But science fiction isn’t really about predicting the future. If it needs a value beyond beguiling us, I think it’s this: science fiction makes us aware that things needn’t be the way they are. That the world isn’t just what it looks like in our prosaic, limited view. That there are wonders, and possibilities.

Most sf readers are true progressives. We see the world today as a sketch; a possible reality surrounded by hundreds of unseen possible realities. Sf readers opposed racism from the beginning (its history in that regard is far from perfect, but that’s another story.) Why? Because we see intelligence and spirit and dignity in minds, however they are constituted. For the same reason, the gender fluidity that has so many people irrationally scared today is no problem for an sf reader. We’ve been to planets with three sexes, or no sexes, or fallen in love with characters who change their gender.

We’re futurists, by and large. Anyone who has read Foundation knows that the future, like the past, is determined by statistics. Who can take seriously the idea that the world will be saved if only “our” party is in office, who has read Foundation? We’ve also walked amid the rubble of shattered worlds and know that ours is precious and needs protecting. Sf readers knew the dread power and wonderful potential of the energy locked in the atom long before the rest of the world.

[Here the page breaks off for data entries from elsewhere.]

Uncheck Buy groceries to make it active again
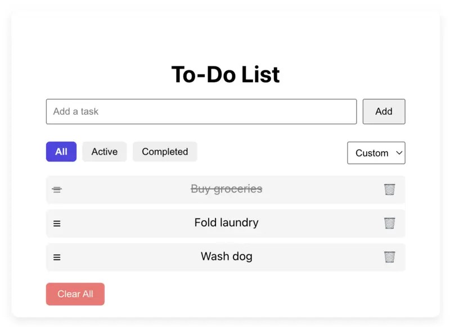 226,189
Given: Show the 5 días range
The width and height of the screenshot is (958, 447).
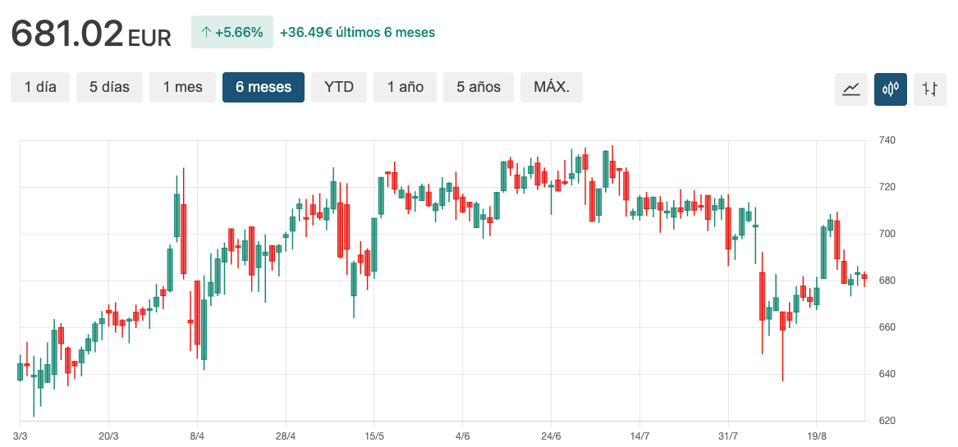Looking at the screenshot, I should click(109, 87).
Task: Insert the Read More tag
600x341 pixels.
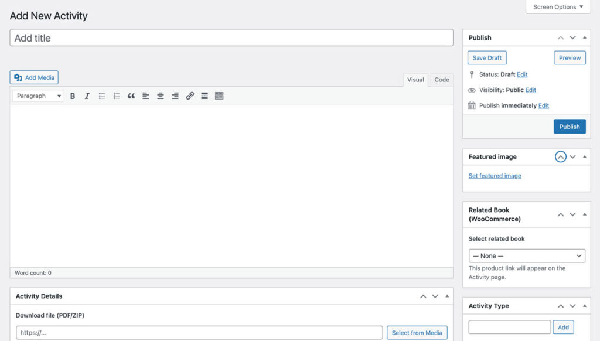Action: click(204, 96)
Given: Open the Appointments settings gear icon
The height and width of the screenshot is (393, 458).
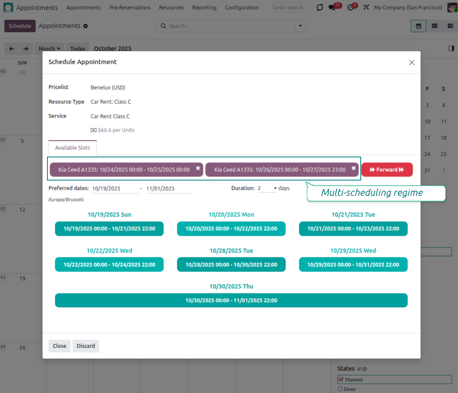Looking at the screenshot, I should coord(86,26).
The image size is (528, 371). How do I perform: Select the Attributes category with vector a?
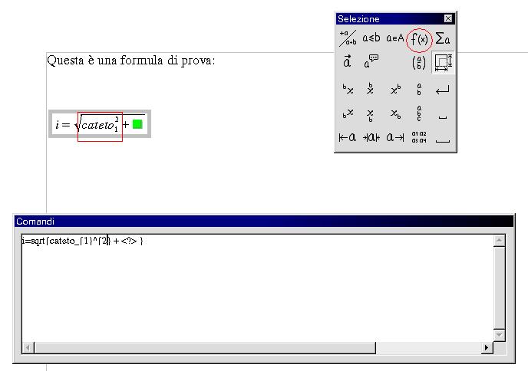(348, 62)
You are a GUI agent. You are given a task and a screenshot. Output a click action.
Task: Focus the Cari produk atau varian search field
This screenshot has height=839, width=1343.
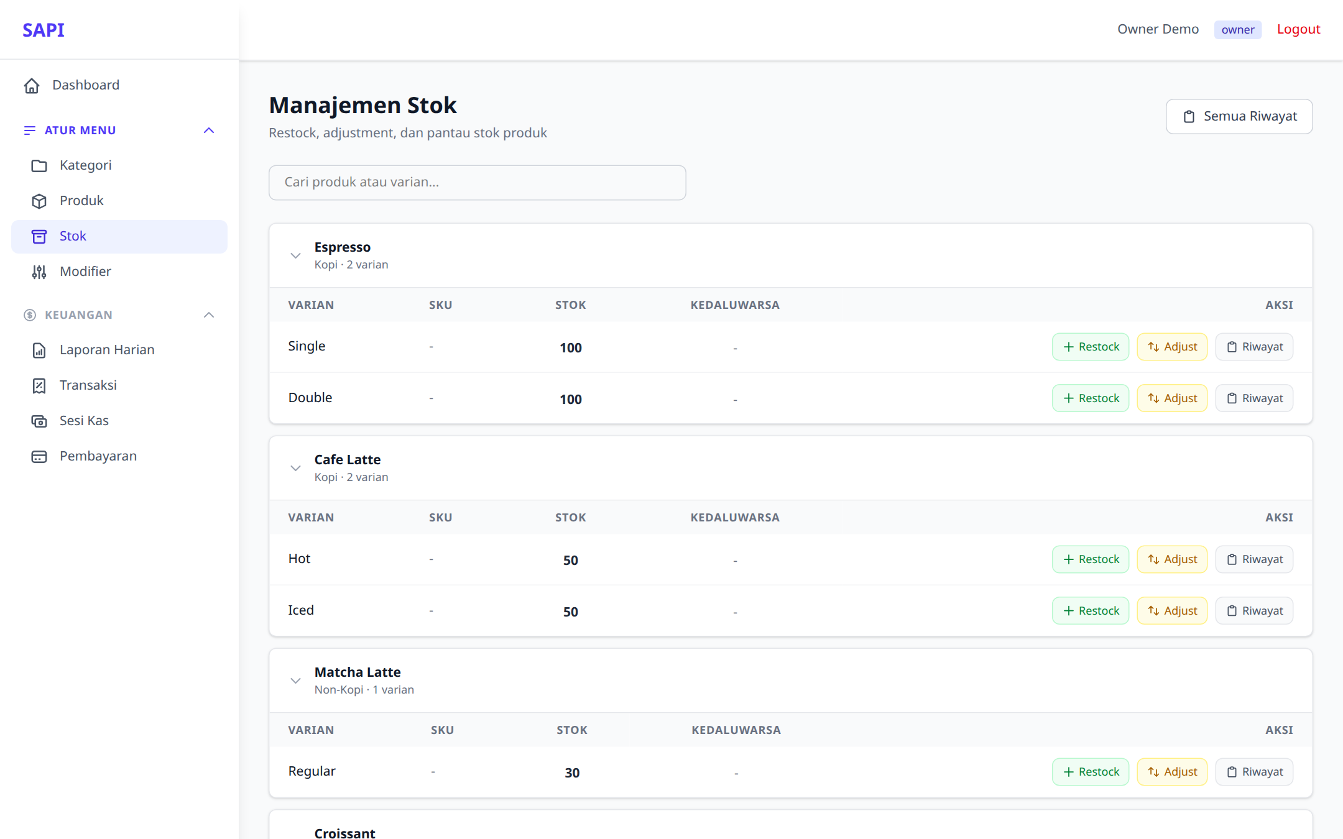click(478, 183)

In “A World Well Lost,” the people of earth call two aliens “Loverbirds” because of their routine displays of affection for each other – not realizing that both are male.

On an even deeper level, science fiction, even bad science fiction, makes us think about the inner nature of things, not just their outer appearances. What is awareness? What is meaning? What might the future hold? How can we find truly new solutions to age-old problems?

How sad to consider these questions and say “I just don’t get it.”

4 replies on “The Value Of Science Fiction”

The entire point of the character of Jean-Luc Picard is that he actively embraced the idea that there were OTHER ideas – ideas just beyond the grasp of routine comprehension, that were beneficial and wonderful.

Suggesting that he didn’t somehow understand this when presented in narrative form? A cheap throw-away gag from the pen of a streaming service hack.

I agree utterly. Picard was defined by that. Imagination was the key tool in his appreciation of everything from the sentience of Data to the possibility that a Borg like Hugh might become an individual.

If I had to choose one episode of “Star Trek” to turn into an off-Broadway play, I would go with The Empath.

If I had to choose one member of the IM Force from “Mission: Impossible” to be my designated driver, it would be Willie.

Why doesn’t Batman use sonar?

I wish in my life I had ordered manicotti at restaurants more.

When I am really depressed I watch reruns of “Rhoda” because why not I guess.

Rhoda is not science fiction. My definitional structure works! I was easily able to utilize it to make this distinction.
My off-Broadway Star Trek would of course be The Alternative Factor.